Sea Girls – Und plötzlich gehts ganz schnell

Ob die Jungs von Sea Girls gedacht hätten, dass es so schnell geht?! Daraufhin gearbeitet haben sie zumindest. 2015 gegründet, hat das britische Quartett mit Henry Camamile als Frontsänger in den letzten vier Jahren große Schritte gemacht, die schließlich 2018 und Anfang dieses Jahres ihren vorläufigen Höhepunkt – einen Plattenvertrag zu unterschreiben – markierten. Waren sie bereits im letzten Jahr auf den Listen der großen Radiostationen als Act To Watch vertreten, folgte im Mai die große Verkündung, dass Sea Girls einen weltweiten Plattenvertrag mit Polydor unterschrieben haben. Mit der aktuellen Single Closer, welche die Londoner Jungs am vergangenen Freitag veröffentlichten zeigen sie dann auch recht flott, was man von ihnen erwarten kann.
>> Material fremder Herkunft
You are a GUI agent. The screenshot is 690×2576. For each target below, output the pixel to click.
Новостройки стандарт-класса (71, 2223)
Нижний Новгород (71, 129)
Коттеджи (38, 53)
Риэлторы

Denn hier treffen schnelle Gitarrenriffs auf die klare aber auch drängende Stimme Camamiles und bilden mit einem eingängigen Refrain einen wunderbaren Rock-Ohrwurm. Sea Girls haben das Zeug, sich eine riesige Fangemeinde aufzubauen, denn solche Musik aus Großbritannien zu hören, gab es das letzte Mal Mitte der 2000er und endete Anfang der 2010er mit den Worte Rock ist tot. Durch Sea Girls müsste man nun sagen Rock ist tot, lang lebe der Rock!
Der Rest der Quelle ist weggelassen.